Taylor jamais voltaria a ter um emprego convencional. Empenhado em divulgar suas idéias, o consultor viajava dando palestras, conquistando cada vez mais adeptos. Em 1908, quando Harvard criou um dos primeiros cursos de Administração de Empresas, baseou parte do currículo no taylorismo. Quando seus métodos chegaram às fábricas de armas, aconteceu o de sempre: os trabalhadores se revoltaram. Mas eles acabaram organizando greves e – como armas sempre foram prioridade nos Estados Unidos – a confusão atraiu a atenção do Congresso. Em 1912, Taylor foi convocado a ir diversas vezes para Washington e explicar seu sistema de gestão a um comitê de deputados.
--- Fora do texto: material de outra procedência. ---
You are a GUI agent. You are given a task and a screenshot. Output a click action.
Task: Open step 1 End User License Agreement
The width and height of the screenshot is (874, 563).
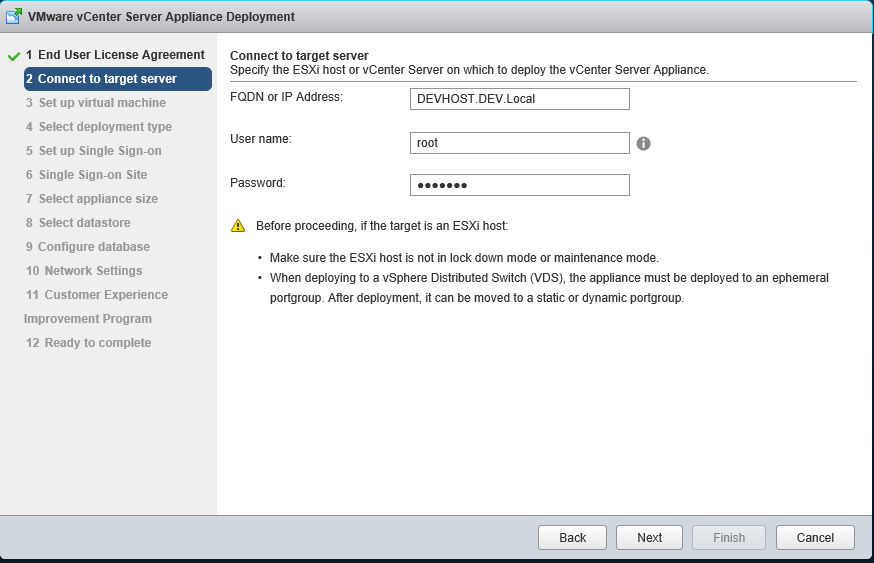click(115, 55)
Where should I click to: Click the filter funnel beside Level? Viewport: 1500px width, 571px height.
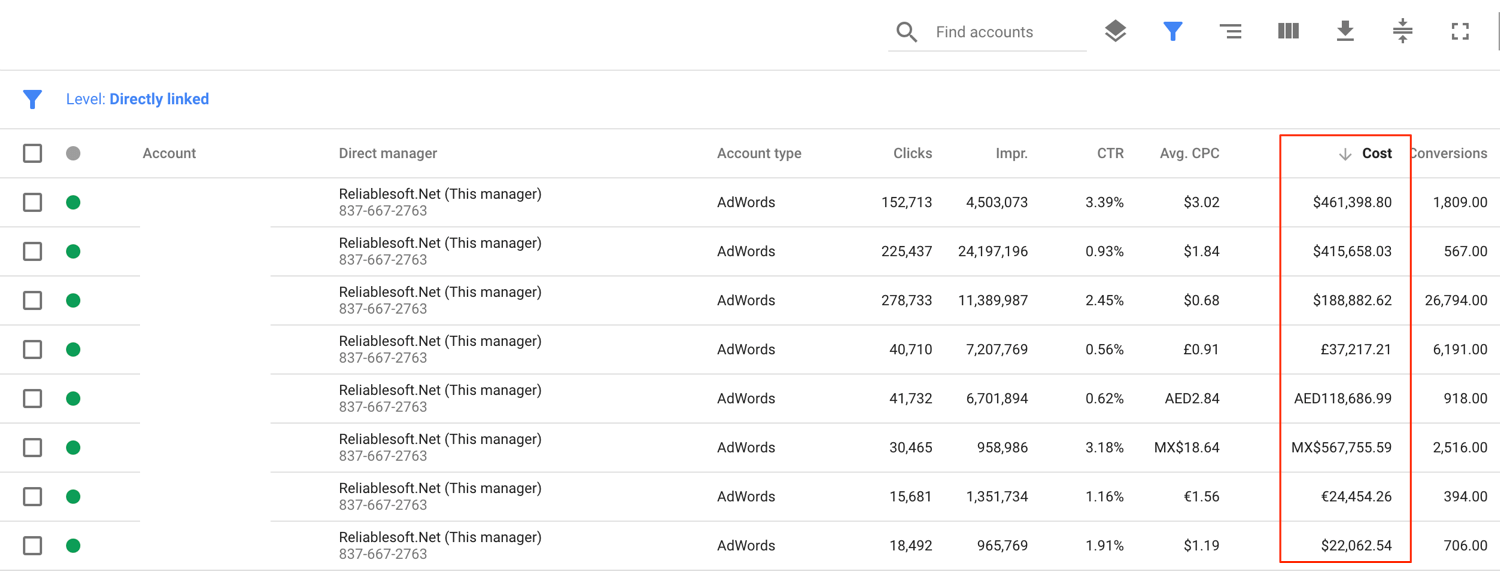pos(32,99)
As idas à capital tornaram Taylor ainda mais famoso, mas o deixaram exausto. Em 1915, ele pegou uma pneumonia. Ao comemorar 59 anos, em 20 de março, estava numa cama de hospital. Morreu na madrugada do dia seguinte, momentos após dar corda no seu cronômetro de estimação. Deixou uma viúva, três filhos adotivos e princípios que seguiram sendo aplicados ao redor do mundo.
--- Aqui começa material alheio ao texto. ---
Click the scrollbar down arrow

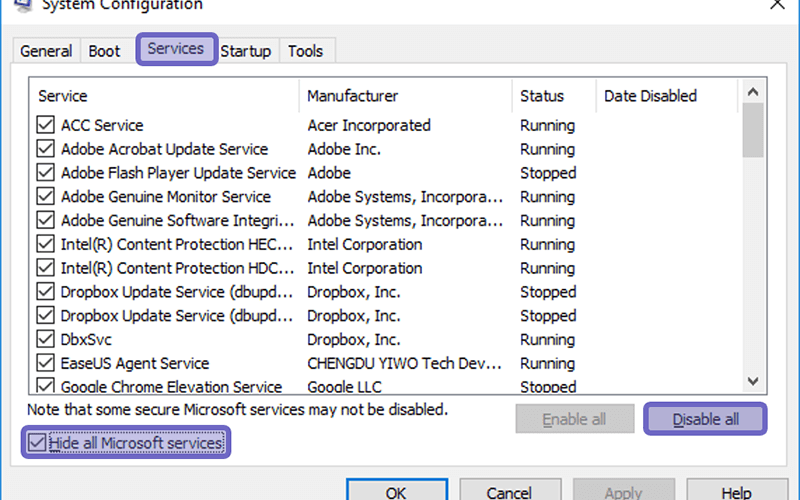coord(753,381)
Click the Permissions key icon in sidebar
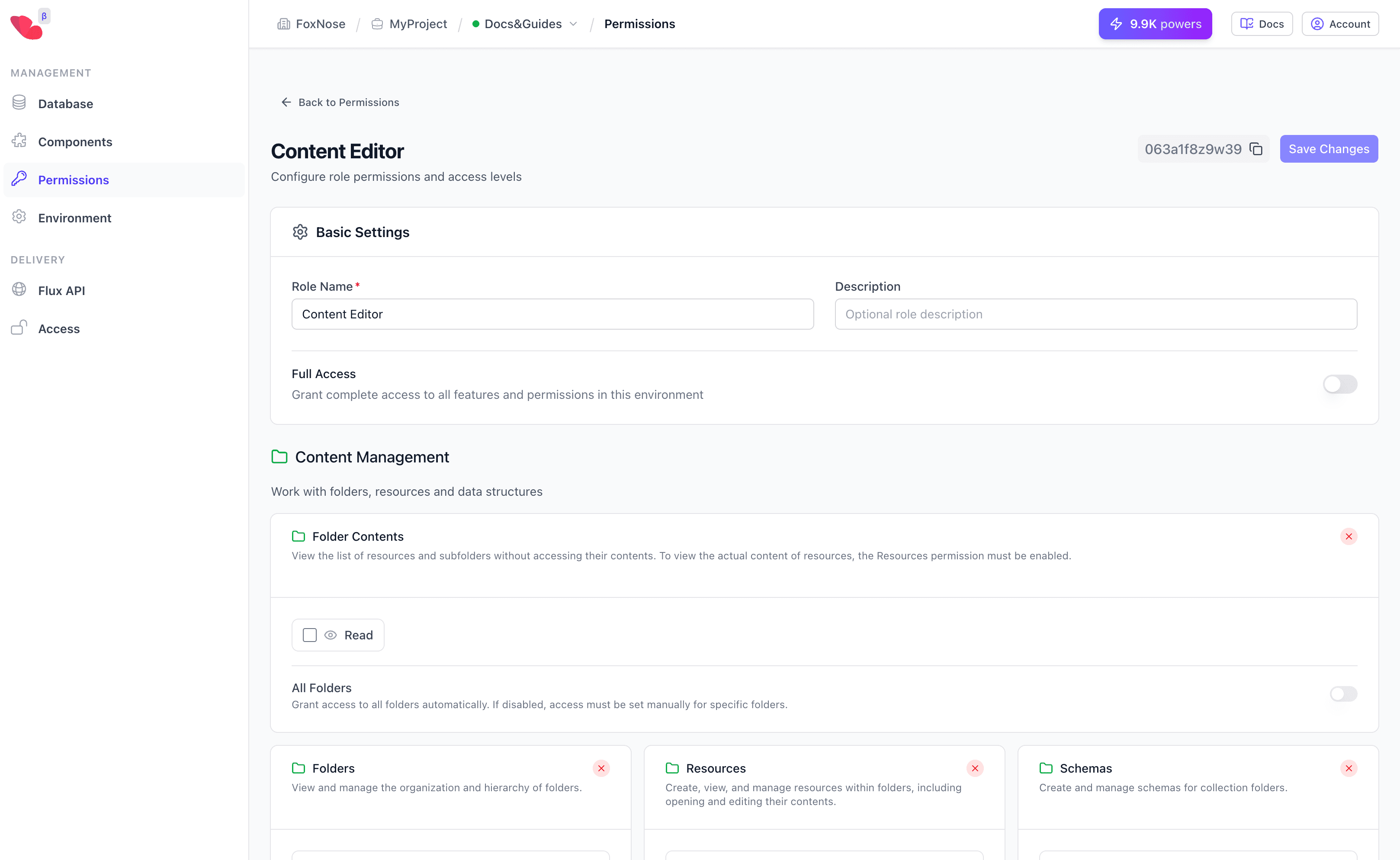 coord(19,180)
Desde a morte de Taylor, seus críticos têm sido mais barulhentos que seus defensores. “Os contramestres egípcios tinham chicotes para levar os operários a produzirem. Taylor substituiu o chicote pelos escritórios e pelos laboratórios, com a cobertura da ciência”, escreveu a filósofa Simone Weil no livro A Condição Operária e Outros Estudos sobre a Opressão. Mas o taylorismo se tornou tão influente que foi usado até pelos inimigos do capitalismo. Em 1918, um ano depois da Revolução Russa, Lênin falou sobre o assunto no jornal Pravda. Disse que Taylor combinava “crueldade” com “valiosas conquistas científicas”. E concluiu: “Devemos introduzir na Rússia o estudo e o ensino do sistema de Taylor” – o que acabou ocorrendo.
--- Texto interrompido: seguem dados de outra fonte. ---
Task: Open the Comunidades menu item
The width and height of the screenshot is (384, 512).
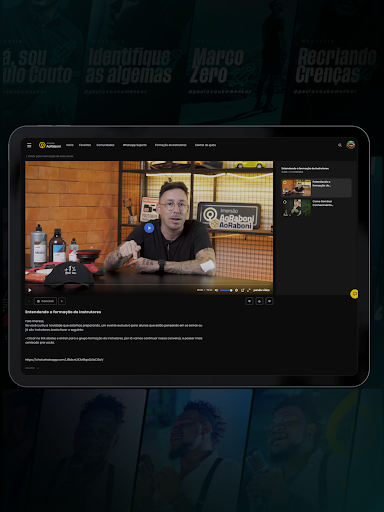Action: click(x=105, y=145)
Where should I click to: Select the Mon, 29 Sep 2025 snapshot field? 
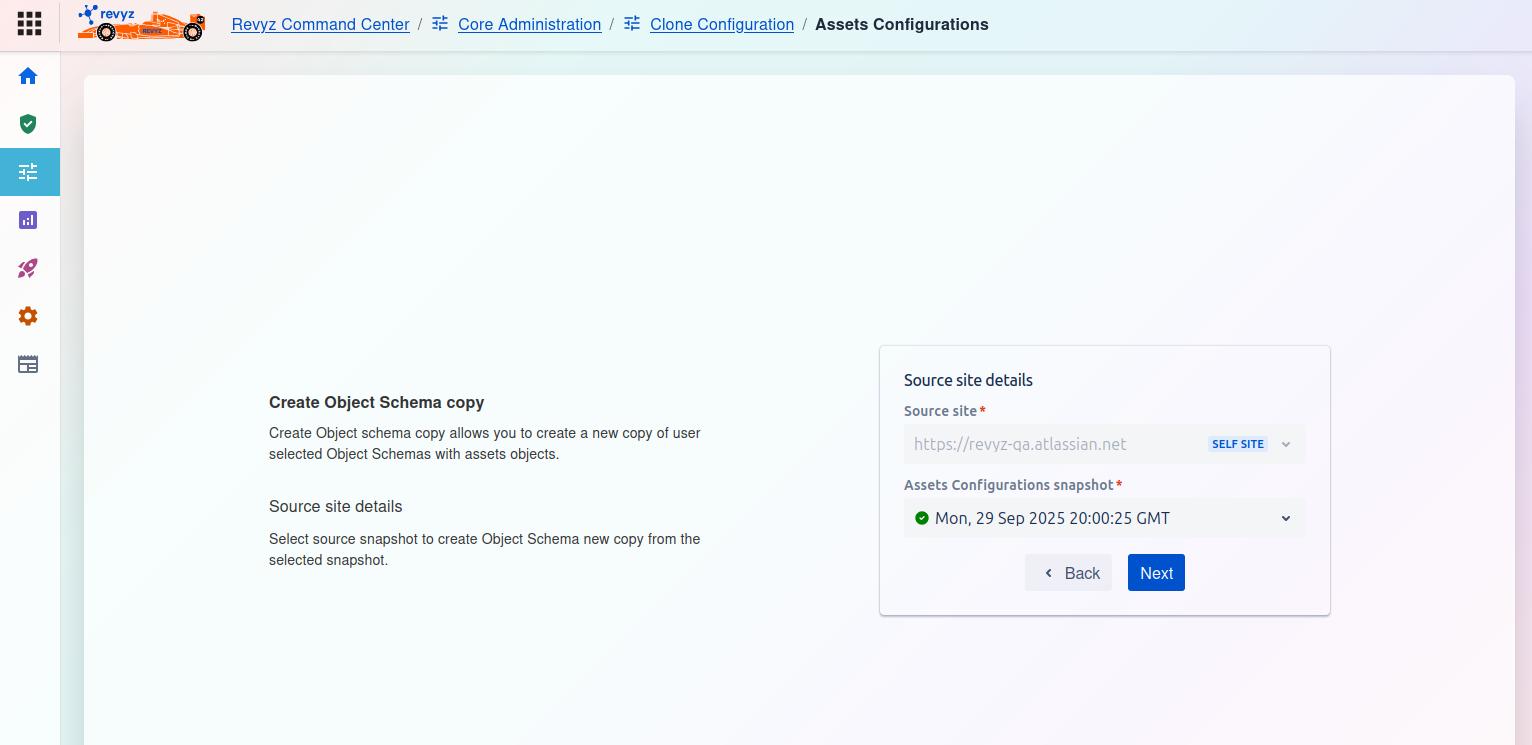1052,518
Hoje é possível encontrar aspectos do taylorismo em qualquer grupo que trabalhe junto – seja numa fábrica, seja num hospital. E seu impacto não se reduz ao mundo empresarial. “Em múltiplos campos da sociedade, no esporte ou no trabalho doméstico, procura-se obter o máximo rendimento do tempo, não raro obedecendo-se às bulas e guias ‘científicos’ de racionalização do agir, do sentir e do pensar”, diz a historiadora Luzia Margareth Rago em O que É Taylorismo. Assim, Taylor acabou tornando concreto o provérbio forjado pelo estadista americano Benjamin Franklin no século 18: “Tempo é dinheiro”.
Mera coincidência?
O célebre Ford nunca admitiu ter se inspirado em Taylor
Em 1903, o industrial americano Henry Ford fundou a Ford Motor Company, na cidade de Detroit. Naquele tempo, o produto que essa empresa fazia, o automóvel, ainda era uma novidade. Cinco anos depois, com o lançamento do modelo Ford T, o sucesso foi tão grande que o jeito tradicional de produzir carros não dava mais conta das encomendas. A solução encontrada por Ford, em 1913, foi implantar linhas de montagem. Em vez de cada um dos trabalhadores, sozinho, fazer um carro do começo ao fim, eles passaram a atuar todos juntos, dividindo as tarefas e passando adiante o veículo em construção. Para que tudo desse certo, era preciso saber precisamente quanto tempo cada operário demorava para fazer sua parte. Ninguém podia se atrasar, senão a linha de montagem ficava parada. Cada carro passou a ficar pronto em 93 minutos, cerca de oito vezes mais rápido que antes. Esse modelo de cadeia produtiva, que logo ganhou o mundo, passou a ser chamado de fordismo – e Ford, até hoje, é celebrado como um dos maiores gênios da indústria. Mas até que ponto ele foi influenciado por Taylor e sua obsessão pelo cronômetro? Antes de ser usada na Ford, a linha de montagem já existia em algumas empresas americanas, incluindo o setor de armas de fogo, que tinha sido alvo das inovações tayloristas. E, em 1911, Taylor já tinha sistematizado suas idéias no livro Princípios de Administração Científica – dois anos antes, portanto, de carros começarem a ser feitos em linhas de montagem. Sempre que pôde, contudo, Ford negou ter tido acesso às idéias de Taylor. Ele dizia que não gostava de ler livros.